But then again it may not. Faced with the possibility of disaster under a status quo
strategy, management may decide to seek reproduction by becoming more
aggressive, by undertaking strategies and investment policies that it previously rejected
as too disruptive and risky.

“The strategic options available depend on industry conditions at the time of the regime
shift. They all involve substantial investment spending that must be debt financed
because profits are shrinking.

“More to the point, the firm may also undertake major new investment projects
designed to lower costs of production through labor substitution and enhanced
labor productivity, projects that must be debt financed because of low or even
negative profits. The assault on labor and the increase in cost-cutting investment are
complementary. Weak unions and frightened workers may be necessary
preconditions for the implementation of labor-saving, job-reorganizing investment
projects. Management may have to establish a new set of labor relations in order to
create cost-reducing investment opportunities that did not exist under the capital-labor
relations of the previous strategy. In accordance with Marx's theory of the reserve
army, the conditions that give rise to this shift in strategy also raise the likelihood
of its success. As many firms undertake labor-saving investment, unemployment will
rise, workers will become less militant, and unions will weaken.”

“Thus, a rise in competitive intensity in an era of stagnant growth that triggers a


switch in strategy can induce ‘coercive’, capital-deepening investment spending.
Faced, in the extreme case, with an ‘invest or die’ situation, some firms will invest
aggressively. The composition of investment will shift dramatically: capital
deepening investment will rise while capital widening investment, which responds
positively to expected profits and market growth, will decline.”

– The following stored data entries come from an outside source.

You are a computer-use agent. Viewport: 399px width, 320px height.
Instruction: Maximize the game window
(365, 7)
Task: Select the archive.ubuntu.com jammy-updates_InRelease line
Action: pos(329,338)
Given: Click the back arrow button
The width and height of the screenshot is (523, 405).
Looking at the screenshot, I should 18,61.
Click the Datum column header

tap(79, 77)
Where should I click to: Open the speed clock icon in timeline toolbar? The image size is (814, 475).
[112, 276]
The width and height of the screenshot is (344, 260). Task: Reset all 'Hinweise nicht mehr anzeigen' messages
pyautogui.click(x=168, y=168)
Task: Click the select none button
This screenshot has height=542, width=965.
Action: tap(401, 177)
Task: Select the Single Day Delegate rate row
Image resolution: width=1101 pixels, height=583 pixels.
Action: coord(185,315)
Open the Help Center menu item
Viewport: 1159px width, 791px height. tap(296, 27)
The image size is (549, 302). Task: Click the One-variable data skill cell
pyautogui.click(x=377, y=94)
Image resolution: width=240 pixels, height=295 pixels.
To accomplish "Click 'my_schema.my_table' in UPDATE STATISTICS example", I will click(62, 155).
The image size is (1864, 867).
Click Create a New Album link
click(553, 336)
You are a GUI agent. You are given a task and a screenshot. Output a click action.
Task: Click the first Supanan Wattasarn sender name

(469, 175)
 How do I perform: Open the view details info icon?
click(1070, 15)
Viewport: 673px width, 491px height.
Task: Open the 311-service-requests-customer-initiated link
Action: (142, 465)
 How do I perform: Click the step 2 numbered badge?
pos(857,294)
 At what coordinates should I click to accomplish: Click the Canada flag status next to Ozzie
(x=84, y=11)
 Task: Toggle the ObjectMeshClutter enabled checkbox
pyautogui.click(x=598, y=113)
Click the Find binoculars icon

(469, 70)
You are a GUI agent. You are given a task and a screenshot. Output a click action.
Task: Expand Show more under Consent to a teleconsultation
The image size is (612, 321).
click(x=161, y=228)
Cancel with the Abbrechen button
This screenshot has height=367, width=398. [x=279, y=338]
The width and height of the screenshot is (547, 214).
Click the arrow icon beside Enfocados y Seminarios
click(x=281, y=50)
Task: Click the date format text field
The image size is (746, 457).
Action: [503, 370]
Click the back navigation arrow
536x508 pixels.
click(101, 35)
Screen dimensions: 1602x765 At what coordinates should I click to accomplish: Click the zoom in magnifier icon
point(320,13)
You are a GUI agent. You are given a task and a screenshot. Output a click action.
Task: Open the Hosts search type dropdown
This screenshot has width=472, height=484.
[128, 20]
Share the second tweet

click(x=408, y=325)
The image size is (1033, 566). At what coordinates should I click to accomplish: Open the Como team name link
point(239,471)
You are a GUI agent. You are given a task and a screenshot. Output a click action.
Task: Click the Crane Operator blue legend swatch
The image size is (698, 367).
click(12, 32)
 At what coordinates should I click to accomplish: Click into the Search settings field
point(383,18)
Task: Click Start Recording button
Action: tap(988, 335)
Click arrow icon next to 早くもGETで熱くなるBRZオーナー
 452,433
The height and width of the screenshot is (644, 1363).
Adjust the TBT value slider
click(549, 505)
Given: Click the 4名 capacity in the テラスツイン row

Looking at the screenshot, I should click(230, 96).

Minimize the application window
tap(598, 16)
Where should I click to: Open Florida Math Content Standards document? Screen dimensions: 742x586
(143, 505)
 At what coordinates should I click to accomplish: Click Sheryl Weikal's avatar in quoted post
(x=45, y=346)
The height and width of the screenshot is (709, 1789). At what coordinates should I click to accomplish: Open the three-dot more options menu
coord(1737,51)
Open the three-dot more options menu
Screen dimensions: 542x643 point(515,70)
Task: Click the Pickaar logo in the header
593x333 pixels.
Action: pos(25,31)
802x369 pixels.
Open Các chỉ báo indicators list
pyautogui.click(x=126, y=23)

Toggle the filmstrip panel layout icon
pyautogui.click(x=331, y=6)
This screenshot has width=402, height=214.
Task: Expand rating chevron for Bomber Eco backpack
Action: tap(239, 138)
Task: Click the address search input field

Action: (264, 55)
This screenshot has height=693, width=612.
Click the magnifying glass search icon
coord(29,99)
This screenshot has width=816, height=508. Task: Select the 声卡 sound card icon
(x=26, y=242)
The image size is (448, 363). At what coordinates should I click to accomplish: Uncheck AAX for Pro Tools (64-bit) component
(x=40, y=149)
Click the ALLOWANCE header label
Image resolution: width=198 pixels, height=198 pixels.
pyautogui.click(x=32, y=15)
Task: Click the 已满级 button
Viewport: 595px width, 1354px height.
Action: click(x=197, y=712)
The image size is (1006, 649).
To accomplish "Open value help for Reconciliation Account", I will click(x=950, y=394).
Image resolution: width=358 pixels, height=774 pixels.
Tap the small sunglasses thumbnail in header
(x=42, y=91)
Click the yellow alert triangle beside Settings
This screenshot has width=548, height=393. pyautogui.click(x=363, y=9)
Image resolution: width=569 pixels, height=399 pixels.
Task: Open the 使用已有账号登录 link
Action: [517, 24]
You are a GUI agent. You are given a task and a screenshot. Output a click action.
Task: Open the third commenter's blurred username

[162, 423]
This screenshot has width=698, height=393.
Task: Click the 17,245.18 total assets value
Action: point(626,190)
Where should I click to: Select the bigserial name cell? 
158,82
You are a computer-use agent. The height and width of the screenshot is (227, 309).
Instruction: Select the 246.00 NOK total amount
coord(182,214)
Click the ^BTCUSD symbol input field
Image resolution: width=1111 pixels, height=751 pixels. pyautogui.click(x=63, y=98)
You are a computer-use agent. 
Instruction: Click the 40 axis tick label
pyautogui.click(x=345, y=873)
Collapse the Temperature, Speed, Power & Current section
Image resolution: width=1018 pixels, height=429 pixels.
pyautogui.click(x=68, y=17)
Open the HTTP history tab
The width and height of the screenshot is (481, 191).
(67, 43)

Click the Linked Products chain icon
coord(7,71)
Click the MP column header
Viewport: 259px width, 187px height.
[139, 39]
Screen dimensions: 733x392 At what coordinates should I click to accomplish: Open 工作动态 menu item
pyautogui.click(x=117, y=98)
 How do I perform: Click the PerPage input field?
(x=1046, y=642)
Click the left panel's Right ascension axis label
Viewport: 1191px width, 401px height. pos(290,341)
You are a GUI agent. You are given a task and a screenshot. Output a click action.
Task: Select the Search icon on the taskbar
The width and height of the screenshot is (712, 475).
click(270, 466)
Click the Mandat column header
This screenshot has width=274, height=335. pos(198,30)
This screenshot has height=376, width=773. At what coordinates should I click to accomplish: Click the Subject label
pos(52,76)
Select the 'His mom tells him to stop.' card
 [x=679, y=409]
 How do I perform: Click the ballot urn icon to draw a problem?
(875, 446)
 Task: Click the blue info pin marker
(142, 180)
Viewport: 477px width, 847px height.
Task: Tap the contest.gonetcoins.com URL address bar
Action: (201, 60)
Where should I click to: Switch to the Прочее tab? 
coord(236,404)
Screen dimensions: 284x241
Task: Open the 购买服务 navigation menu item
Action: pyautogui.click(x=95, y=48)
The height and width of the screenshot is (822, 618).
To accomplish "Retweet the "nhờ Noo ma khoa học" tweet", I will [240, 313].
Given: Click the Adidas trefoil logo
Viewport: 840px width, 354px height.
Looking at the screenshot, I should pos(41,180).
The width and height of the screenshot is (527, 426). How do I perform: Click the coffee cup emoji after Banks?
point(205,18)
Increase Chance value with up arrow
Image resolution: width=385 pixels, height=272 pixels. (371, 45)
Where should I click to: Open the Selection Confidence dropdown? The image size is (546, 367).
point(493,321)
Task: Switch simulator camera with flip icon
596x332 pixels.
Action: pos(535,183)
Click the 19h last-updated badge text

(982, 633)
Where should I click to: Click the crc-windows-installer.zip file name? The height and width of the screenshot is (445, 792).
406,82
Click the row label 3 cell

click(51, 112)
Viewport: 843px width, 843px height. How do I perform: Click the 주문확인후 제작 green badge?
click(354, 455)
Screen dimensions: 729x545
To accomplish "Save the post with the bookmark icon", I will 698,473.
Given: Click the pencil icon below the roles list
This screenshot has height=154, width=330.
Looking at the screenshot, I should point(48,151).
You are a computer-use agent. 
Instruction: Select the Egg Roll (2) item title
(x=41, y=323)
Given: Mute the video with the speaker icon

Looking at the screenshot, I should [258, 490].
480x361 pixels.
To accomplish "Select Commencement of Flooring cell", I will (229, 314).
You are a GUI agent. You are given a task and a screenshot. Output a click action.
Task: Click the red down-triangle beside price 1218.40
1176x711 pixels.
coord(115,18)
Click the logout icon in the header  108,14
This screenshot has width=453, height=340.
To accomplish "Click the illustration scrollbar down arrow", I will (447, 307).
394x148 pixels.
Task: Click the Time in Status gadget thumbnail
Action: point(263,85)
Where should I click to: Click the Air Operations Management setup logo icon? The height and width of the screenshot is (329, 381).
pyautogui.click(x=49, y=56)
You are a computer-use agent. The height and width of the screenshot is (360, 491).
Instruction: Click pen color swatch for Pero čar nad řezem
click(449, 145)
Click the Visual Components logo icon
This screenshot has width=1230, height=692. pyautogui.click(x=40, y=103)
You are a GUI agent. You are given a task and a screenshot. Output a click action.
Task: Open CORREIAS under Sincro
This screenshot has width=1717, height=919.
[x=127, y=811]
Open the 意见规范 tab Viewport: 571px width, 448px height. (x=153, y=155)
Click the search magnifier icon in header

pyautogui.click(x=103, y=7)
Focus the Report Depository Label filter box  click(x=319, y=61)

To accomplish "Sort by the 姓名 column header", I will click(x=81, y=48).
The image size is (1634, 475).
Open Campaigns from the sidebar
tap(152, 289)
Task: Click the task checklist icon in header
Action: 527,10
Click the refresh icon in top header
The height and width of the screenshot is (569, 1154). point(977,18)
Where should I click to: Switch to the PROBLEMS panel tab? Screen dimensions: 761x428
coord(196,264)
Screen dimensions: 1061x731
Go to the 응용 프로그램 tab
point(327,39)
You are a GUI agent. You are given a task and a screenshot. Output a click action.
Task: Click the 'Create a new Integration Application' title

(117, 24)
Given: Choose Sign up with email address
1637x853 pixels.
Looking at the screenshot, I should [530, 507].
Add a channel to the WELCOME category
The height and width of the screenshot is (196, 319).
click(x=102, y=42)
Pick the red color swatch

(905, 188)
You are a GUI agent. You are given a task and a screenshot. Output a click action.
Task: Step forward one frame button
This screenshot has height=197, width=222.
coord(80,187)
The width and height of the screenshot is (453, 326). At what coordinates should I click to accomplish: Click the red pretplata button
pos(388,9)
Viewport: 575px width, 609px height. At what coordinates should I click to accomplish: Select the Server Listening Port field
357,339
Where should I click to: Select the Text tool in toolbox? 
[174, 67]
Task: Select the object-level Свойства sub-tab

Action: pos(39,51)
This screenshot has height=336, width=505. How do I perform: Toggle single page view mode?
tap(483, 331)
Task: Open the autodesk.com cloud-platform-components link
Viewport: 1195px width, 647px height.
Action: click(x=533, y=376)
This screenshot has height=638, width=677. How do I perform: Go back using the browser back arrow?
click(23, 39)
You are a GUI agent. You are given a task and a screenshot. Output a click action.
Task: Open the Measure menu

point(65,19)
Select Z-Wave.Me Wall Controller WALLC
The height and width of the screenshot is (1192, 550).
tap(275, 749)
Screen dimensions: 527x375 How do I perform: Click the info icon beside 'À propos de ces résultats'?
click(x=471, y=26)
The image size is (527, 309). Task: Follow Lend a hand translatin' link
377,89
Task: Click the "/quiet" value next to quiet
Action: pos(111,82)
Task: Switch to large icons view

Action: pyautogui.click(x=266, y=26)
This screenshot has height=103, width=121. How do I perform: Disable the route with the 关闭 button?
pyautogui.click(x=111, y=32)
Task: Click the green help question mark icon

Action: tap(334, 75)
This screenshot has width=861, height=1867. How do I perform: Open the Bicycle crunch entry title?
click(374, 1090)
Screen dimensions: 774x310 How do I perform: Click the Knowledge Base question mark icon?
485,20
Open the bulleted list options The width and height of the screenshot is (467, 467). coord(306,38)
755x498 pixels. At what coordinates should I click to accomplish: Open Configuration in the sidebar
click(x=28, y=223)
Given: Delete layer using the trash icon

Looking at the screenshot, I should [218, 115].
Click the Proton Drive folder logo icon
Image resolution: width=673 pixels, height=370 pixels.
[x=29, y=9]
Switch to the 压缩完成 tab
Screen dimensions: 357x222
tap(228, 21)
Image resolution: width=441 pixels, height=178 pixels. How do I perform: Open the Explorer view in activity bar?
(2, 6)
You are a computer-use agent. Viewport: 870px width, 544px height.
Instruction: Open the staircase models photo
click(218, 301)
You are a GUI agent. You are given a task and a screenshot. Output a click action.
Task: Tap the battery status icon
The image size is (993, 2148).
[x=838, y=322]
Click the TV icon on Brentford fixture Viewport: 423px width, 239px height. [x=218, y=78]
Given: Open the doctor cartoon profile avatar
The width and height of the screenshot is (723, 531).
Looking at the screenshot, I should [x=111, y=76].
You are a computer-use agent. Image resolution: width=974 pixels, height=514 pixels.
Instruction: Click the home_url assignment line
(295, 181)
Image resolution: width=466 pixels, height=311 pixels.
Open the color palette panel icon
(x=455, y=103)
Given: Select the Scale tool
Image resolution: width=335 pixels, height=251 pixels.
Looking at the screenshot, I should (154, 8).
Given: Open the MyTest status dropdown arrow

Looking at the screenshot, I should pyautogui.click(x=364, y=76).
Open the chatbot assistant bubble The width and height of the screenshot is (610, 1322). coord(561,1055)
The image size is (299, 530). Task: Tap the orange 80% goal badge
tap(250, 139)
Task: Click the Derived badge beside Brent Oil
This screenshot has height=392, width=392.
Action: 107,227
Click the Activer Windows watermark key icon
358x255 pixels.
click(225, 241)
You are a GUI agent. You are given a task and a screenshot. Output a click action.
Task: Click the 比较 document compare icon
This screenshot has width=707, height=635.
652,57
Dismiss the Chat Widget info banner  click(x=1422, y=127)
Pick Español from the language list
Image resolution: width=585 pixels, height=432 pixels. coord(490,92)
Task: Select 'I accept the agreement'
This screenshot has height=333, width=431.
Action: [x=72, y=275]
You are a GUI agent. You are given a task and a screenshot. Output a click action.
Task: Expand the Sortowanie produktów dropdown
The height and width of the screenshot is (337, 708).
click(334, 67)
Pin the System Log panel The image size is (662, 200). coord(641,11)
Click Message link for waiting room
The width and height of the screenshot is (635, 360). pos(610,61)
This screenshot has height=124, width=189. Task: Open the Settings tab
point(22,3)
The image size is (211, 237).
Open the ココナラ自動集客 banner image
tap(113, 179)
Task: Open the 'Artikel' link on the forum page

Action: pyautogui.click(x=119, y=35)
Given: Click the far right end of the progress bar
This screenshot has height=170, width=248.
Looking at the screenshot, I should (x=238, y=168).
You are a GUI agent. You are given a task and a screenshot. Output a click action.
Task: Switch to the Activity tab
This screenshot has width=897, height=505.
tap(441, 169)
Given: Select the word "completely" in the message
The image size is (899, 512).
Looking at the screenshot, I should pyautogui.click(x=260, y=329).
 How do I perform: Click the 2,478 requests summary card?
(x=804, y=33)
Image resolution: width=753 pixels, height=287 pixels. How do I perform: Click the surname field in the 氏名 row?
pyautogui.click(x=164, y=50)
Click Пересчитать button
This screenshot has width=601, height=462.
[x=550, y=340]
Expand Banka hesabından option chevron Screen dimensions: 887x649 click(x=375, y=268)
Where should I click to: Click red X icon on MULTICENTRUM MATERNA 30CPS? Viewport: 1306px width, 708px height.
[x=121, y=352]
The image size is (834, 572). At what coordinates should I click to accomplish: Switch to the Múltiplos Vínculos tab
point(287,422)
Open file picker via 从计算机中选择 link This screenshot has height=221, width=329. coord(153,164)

“Abstract analysis alone cannot tell us whether total investment will rise or fall.
But it can tell us that neoclassical and Keynesian theories are blind to one of the most
powerful influences on investment spending in an era of fratricidal competitive
struggle. Since the neoclassical firm in particular was already optimizing, already cost-
minimizing before the rise in competitive intensity, it has no other strategy to turn to.”